▶ _Listed records_
↓

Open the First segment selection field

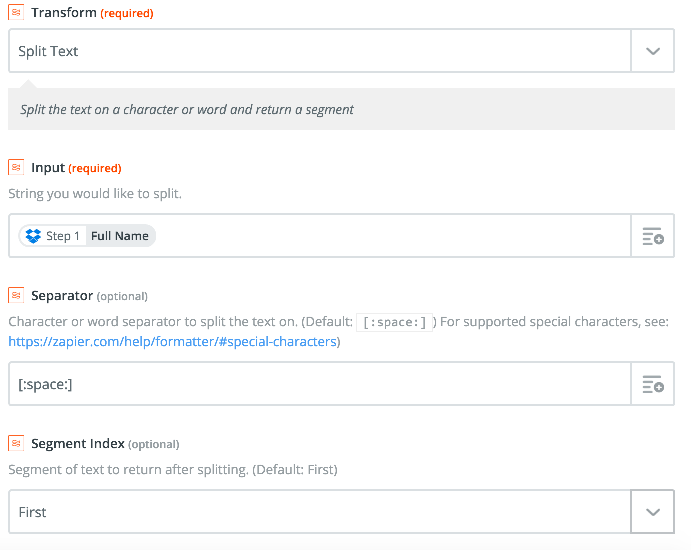coord(320,512)
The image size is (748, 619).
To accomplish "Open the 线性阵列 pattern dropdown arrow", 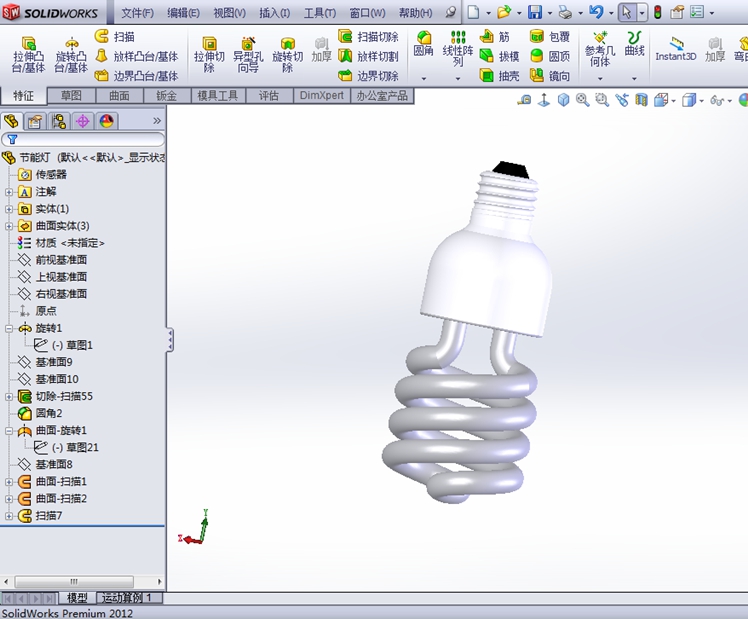I will pos(458,78).
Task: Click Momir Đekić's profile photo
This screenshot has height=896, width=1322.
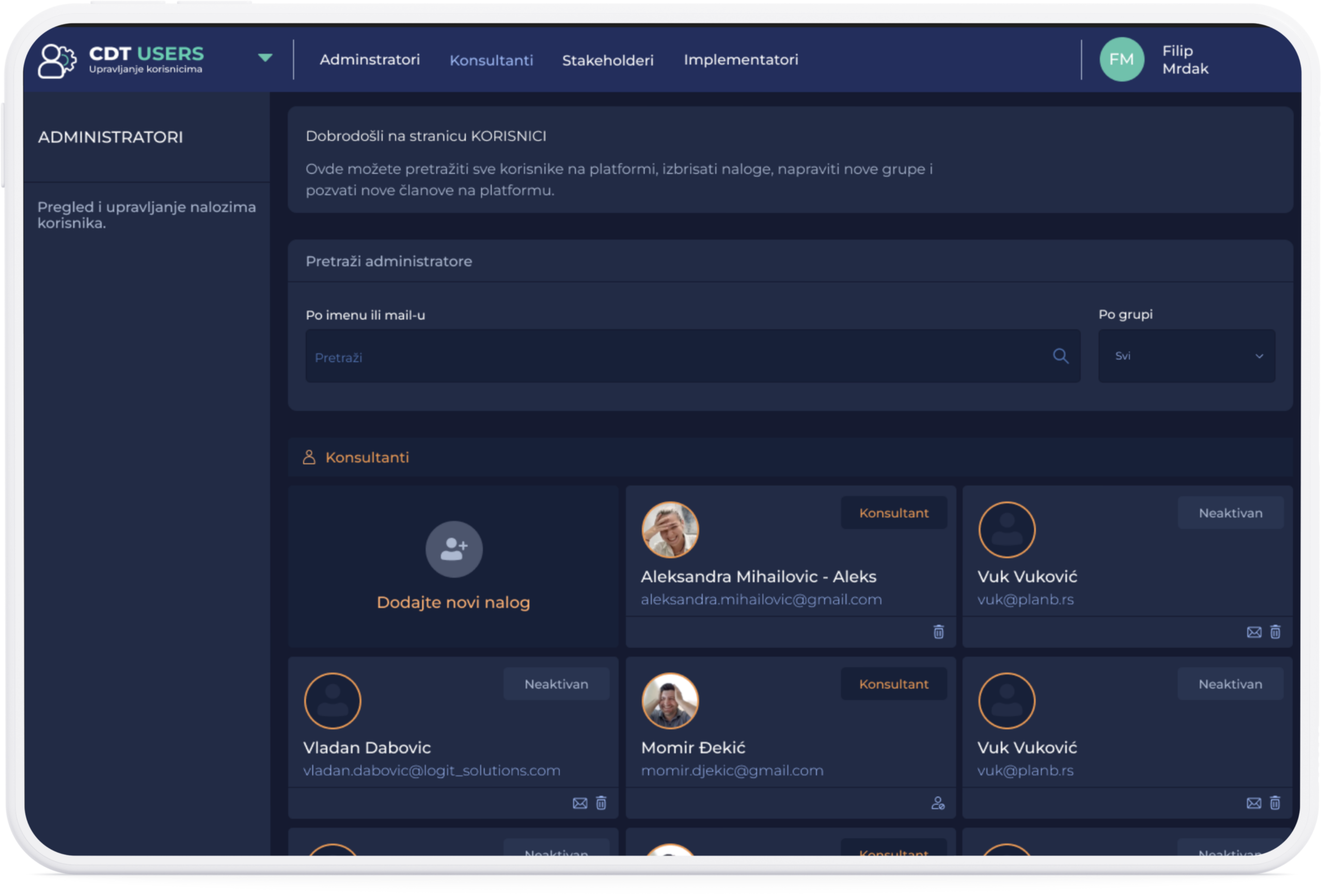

↑

▶ _Exercise aim_
Put the data from the line containing "Task: Click Momir Đekić's profile photo" through the end of the data into a Markdown table with the columns Row and Line, numbering each row and skipping blank lines. Leave the pictures out.

▶ _Result of the task_
| Row | Line |
|---|---|
| 1 | Task: Click Momir Đekić's profile photo |
| 2 | This screenshot has height=896, width=1322. |